> The task
In the records below, find the line holding "Viewport: 1372px width, 873px" and the line holding "You are a computer-use agent. 1290x924". Set down both, with every line between them, exactly.

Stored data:
=== Section Start ===

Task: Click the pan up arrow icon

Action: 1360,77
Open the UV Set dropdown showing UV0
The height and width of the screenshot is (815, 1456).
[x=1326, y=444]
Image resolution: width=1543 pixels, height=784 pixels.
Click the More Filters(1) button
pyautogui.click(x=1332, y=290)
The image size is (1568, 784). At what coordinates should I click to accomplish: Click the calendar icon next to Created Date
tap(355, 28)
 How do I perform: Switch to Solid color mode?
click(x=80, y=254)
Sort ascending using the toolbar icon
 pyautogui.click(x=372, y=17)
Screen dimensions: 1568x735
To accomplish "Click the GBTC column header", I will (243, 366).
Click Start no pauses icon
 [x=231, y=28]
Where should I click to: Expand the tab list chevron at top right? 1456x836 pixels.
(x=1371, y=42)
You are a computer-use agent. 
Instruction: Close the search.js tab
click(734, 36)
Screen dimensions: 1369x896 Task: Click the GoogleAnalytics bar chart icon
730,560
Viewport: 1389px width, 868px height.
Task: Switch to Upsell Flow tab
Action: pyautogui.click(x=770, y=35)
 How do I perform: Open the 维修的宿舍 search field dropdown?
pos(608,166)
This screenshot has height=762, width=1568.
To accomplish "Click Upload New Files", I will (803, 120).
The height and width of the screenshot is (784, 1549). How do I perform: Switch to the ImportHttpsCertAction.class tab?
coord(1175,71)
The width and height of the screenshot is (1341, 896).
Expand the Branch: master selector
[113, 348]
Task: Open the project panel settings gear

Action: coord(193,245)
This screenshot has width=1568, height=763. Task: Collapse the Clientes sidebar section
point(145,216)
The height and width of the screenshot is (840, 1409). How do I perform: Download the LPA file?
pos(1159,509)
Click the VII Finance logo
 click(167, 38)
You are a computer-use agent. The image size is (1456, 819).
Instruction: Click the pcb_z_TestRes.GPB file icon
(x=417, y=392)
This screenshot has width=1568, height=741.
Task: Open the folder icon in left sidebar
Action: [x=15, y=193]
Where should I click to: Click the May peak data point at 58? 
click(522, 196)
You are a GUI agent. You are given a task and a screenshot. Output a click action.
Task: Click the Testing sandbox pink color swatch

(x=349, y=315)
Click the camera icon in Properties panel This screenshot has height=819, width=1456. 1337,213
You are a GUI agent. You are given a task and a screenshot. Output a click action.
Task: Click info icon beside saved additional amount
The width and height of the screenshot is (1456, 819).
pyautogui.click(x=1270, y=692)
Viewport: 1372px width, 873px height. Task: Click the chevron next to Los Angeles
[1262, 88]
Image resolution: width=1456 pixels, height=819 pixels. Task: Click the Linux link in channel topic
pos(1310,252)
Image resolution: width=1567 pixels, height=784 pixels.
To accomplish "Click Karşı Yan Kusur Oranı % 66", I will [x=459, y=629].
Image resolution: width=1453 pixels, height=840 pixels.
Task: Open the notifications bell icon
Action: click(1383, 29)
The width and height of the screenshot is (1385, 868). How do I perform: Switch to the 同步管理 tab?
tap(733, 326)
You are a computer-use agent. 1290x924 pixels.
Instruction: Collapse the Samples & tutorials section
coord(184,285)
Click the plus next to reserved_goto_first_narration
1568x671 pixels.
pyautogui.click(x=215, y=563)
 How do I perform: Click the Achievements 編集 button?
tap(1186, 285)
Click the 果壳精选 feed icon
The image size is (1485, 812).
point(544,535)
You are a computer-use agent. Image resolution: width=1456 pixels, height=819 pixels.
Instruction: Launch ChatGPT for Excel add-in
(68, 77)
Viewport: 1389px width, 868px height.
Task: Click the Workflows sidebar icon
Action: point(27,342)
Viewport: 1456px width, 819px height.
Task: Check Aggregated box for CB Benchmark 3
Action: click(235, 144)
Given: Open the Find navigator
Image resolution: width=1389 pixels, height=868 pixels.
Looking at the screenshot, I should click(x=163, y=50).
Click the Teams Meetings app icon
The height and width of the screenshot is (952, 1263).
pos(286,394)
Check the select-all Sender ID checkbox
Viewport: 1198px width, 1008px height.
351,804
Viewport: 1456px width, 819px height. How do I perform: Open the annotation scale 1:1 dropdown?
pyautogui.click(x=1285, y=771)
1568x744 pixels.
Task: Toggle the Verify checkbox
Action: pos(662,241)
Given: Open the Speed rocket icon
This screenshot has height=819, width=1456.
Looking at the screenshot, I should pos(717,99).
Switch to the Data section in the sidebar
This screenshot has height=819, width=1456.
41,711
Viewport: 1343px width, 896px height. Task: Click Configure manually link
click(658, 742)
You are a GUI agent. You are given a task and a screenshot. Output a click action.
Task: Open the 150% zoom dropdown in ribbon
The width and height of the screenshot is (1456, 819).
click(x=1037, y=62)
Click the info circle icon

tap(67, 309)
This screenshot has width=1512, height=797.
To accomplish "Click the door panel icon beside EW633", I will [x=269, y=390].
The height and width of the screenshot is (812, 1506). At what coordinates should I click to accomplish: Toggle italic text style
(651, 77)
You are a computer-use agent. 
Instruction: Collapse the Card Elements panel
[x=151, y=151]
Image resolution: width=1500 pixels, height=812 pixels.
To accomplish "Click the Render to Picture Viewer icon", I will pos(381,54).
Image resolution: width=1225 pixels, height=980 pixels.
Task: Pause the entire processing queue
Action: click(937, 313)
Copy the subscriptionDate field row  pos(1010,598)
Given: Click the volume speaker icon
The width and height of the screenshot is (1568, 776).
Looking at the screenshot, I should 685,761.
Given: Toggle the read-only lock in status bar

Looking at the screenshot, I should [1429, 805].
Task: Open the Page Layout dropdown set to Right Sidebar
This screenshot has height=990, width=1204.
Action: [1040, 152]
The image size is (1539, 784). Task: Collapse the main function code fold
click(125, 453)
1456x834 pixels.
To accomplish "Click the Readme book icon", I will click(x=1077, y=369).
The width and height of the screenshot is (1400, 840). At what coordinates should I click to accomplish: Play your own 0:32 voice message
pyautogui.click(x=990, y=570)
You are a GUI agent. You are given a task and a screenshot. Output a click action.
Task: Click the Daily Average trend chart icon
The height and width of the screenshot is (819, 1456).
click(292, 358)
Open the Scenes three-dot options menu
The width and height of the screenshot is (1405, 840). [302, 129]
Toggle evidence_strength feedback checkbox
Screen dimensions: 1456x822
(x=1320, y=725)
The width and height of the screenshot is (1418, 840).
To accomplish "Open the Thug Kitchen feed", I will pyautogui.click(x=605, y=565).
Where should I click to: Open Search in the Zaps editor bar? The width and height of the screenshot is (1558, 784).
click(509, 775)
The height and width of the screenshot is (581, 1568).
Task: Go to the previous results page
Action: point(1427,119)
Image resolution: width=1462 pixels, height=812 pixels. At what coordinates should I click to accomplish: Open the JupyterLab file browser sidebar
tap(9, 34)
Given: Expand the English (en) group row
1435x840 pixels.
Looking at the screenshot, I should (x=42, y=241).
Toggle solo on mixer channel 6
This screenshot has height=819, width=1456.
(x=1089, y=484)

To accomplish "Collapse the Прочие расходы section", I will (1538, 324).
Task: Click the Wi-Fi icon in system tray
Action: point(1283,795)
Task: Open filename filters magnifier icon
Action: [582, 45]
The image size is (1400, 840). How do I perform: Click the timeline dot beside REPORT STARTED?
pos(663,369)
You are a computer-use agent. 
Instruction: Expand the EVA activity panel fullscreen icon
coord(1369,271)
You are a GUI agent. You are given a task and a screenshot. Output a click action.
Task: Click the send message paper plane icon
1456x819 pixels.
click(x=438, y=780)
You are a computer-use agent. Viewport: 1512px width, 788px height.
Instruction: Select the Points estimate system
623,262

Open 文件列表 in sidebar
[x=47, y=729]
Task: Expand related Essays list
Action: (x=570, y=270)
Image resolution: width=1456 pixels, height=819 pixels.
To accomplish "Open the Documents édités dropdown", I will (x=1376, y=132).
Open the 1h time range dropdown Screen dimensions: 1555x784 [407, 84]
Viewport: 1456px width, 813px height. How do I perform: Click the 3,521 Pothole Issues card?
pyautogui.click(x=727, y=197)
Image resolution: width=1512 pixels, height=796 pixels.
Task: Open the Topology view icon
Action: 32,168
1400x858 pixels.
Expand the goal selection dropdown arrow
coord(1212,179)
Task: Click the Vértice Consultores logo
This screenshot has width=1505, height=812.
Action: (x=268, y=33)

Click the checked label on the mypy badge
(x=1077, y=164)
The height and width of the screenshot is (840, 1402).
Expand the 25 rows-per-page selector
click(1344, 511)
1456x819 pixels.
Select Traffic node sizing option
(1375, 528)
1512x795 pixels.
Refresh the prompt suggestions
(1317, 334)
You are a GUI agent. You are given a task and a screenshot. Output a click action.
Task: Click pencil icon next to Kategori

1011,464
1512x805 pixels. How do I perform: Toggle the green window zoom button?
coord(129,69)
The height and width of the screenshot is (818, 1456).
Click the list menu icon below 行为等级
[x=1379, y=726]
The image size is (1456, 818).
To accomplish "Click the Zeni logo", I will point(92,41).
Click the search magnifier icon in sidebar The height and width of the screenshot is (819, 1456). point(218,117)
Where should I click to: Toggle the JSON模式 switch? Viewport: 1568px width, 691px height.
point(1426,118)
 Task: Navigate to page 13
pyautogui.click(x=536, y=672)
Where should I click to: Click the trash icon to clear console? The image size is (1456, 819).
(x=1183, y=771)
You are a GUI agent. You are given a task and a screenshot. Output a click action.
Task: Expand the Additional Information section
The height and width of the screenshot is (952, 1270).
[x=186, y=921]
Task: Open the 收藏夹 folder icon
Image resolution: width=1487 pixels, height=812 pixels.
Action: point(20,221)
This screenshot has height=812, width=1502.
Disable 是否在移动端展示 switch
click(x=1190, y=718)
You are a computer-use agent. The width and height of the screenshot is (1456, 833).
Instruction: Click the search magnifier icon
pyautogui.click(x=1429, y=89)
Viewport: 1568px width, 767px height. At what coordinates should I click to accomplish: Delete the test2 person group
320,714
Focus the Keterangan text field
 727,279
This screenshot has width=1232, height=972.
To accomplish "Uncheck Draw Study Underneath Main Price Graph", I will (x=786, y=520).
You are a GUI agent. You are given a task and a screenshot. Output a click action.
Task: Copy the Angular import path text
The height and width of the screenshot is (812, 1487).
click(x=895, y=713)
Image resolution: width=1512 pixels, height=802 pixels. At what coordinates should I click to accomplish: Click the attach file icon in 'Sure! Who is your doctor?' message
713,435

=== Section End ===

> Result for this task
Viewport: 1372px width, 873px height. Task: Click the chevron next to Los Angeles
[1262, 88]
Image resolution: width=1456 pixels, height=819 pixels. Task: Click the Linux link in channel topic
pos(1310,252)
Image resolution: width=1567 pixels, height=784 pixels.
To accomplish "Click Karşı Yan Kusur Oranı % 66", I will [x=459, y=629].
Image resolution: width=1453 pixels, height=840 pixels.
Task: Open the notifications bell icon
Action: click(1383, 29)
The width and height of the screenshot is (1385, 868). How do I perform: Switch to the 同步管理 tab?
tap(733, 326)
You are a computer-use agent. 1290x924 pixels.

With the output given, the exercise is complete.